The Pairing That Was Never Planned
An oyster was not fancy. For most of the nineteenth century it was gutter food, cheap enough to stretch a beef pie when the butcher ran short, cheap enough that even Dickens took note of poverty and oysters traveling together. Londoners ate through seven hundred million of them in 1864 alone. Bartenders set bowls of them out the way you'd set out peanuts now, something to work through between pints, nothing precious about it. The stout next to them wasn't precious either. It was fuel: dark, heavy, cheap, built to survive the cart ride from brewery to bar. Nobody dreamed up a pairing. Poor people ate what was in front of them and drank what was in front of them, and that happened to be oysters and stout.

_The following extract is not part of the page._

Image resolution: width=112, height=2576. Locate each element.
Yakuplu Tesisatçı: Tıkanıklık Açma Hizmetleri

The beer took its own road to respectability. Porter showed up in London around 1720, named for the dockworkers who drank it by the gallon. By 1799 Arthur Guinness had given up on ale entirely and bet the brewery on porter. A stronger batch got tagged "stout porter," the porter eventually dropped off, and by 1849 Guinness was shipping Foreign Extra Stout strong enough to survive a month at sea, something the oysters themselves could no longer manage. Ireland's oyster beds, dredged with no limit for a hundred years straight, were dead by 1903. The cheap food ran out first.

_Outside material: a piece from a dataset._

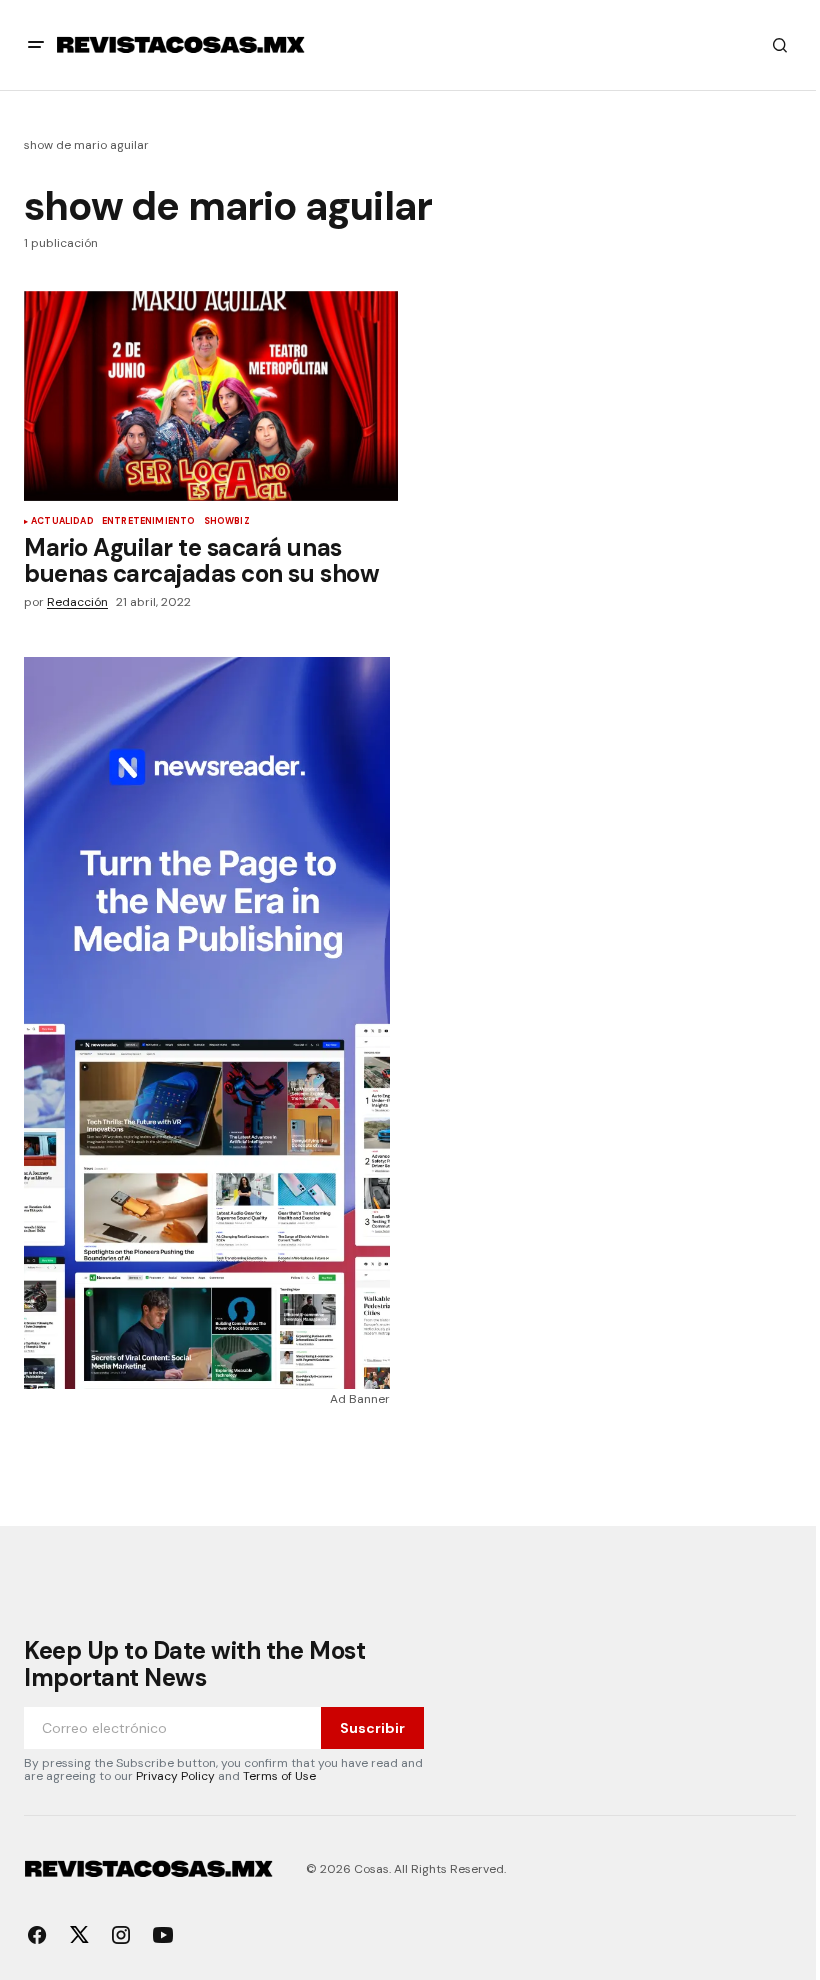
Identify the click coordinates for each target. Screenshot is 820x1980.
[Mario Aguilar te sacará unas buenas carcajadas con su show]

Scarcity is a hell of a marketing department. By the 1930s Guinness was running ads lifted straight from Lewis Carroll, walrus and carpenter still working their way through a beach of oysters sixty years after the poem, telling drinkers Guinness and oysters were good for them. The slogan outlived the joke. Galway threw its first Oyster Festival banquet in 1954: thirty-four people, a room in Clarenbridge, more oysters than anyone needed. What gets called a classic pairing today started as neither classic nor a pairing. It was just two cheap things sitting next to each other until one of them stopped being cheap.